BP’s meager donation is in fact a central point of Evans’ book. She notes that BP provides only a small portion of the Tate museum’s operating budget, but that the familiar green and gold Helios can be seen in conjunction with almost every installation. It seems like the small injection of money from BP has immense buying power. This is likely due to the dubious connections and past-employment arrangements with BP that many of the Tate board members hold. Looking beyond the fact that BP has a seemingly inordinate presence per pound spent, Evans does a nice job of discussing the impact that the logo itself has. She notes that the rings of yellow and green cause a great deal of discord between the installation and the consuming audience, between the curator’s desires and the sponsors of that art. She writes that this palpable discord harms all involved parties; except the sponsor, of course. Although it seems that BP’s relatively small portion has been given an unwarranted amount of representation in the museum, Evans is too quick to do the same with blame for all of the negative effects of climate change and oil extraction. Surely BP is a very large producer of and distributor of petrol, but they are not the sole drivers of climate change. Really, it is the combustion of these fuels that contribute to climate change, much like it is the visitors that have travelled to the Tate galleries who also contribute, and the activist performers that have mobilized across the four galleries to demonstrate contribute. While BP is certainly not innocent, they should also not be given the entire blame for the world’s woes.

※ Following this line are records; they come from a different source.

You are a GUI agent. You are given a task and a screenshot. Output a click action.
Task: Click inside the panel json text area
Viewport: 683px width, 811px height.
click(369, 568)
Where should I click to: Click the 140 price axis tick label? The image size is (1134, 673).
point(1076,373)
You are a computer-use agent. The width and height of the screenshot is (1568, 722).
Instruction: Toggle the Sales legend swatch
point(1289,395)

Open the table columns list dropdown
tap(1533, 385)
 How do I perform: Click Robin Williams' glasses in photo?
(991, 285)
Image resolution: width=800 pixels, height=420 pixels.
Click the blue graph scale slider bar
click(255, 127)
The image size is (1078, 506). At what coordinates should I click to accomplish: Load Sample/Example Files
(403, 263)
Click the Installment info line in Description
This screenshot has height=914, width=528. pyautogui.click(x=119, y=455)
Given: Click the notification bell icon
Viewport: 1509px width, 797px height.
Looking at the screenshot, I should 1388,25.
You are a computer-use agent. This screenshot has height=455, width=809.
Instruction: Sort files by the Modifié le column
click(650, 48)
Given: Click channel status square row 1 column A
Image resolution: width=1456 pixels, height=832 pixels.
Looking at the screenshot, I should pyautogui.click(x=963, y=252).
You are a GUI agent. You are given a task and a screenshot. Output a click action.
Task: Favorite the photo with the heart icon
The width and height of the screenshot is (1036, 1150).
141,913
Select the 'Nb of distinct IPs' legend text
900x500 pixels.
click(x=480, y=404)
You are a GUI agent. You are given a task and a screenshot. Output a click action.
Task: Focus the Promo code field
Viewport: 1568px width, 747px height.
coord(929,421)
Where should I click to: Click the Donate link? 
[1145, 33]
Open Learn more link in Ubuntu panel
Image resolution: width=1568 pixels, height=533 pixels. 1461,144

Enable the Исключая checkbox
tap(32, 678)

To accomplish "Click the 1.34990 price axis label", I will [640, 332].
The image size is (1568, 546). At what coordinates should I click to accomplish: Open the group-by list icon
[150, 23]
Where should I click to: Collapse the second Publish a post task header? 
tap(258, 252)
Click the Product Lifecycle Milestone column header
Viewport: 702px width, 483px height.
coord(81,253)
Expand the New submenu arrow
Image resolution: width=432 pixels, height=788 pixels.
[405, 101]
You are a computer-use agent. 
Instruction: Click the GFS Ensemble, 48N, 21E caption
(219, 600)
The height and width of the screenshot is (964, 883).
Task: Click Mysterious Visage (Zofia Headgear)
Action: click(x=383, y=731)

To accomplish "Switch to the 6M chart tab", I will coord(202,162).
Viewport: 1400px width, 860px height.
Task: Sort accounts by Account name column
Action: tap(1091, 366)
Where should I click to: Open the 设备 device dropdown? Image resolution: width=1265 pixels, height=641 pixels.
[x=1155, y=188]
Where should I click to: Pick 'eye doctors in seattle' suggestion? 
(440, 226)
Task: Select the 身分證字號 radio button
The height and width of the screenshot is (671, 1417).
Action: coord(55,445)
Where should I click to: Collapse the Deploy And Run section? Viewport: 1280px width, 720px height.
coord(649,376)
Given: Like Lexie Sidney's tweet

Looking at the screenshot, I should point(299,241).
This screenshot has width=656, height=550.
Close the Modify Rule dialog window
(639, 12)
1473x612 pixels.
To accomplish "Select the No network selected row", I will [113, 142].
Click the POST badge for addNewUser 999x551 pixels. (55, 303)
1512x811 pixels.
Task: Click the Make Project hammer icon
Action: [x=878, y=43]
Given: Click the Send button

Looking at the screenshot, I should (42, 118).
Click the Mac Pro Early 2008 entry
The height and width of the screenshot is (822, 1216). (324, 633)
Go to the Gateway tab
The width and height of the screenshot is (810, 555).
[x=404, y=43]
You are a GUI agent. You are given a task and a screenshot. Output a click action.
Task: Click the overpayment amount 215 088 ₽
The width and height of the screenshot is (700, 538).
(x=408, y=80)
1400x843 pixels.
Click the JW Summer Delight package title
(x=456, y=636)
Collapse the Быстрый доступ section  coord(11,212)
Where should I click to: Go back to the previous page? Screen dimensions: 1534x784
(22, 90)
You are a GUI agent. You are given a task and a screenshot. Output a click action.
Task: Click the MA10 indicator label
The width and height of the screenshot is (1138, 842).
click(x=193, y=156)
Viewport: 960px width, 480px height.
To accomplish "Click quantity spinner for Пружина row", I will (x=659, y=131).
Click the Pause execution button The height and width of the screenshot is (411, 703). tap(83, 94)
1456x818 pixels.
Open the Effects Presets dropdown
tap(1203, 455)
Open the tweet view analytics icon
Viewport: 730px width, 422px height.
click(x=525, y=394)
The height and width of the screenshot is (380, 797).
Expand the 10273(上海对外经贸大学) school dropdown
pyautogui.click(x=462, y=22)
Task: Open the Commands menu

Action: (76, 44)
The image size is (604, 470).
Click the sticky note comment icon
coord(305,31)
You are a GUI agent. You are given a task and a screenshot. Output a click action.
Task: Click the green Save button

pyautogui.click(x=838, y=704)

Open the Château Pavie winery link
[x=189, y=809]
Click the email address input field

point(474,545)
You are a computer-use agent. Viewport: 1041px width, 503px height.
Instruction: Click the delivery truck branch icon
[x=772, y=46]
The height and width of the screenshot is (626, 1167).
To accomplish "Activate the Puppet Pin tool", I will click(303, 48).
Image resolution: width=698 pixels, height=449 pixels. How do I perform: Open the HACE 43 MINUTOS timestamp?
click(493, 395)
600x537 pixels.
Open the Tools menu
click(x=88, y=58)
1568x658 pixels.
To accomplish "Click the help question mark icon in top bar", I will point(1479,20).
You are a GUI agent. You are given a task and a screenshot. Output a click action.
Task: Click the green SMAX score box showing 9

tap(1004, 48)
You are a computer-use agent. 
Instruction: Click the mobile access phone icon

I am reminded by her call to drop BP sponsorship of the many universities and organizations that have divested from fossil-fuel companies. Yes, this may help for a clearer conscience, but what larger effect does this really have? In the case of divestment, there is someone to purchase each stock that is sold, thus having no effect on fossil-fuel financing. If BP were to drop their donation to the Tate museums, however paltry the amount, would they not seek another means to the same end? Evans is right to defend her beloved Tate and to bring oil-sponsorship in the same light as tobacco-sponsorship, but it will be quite some time until another viable source can replace fuel. A much harder habit to drop than smoking I’m afraid.
Travis Roach is an Assistant Professor in the Department of Economics at the University of Central Oklahoma. His research is in the areas of environmental and energy economics.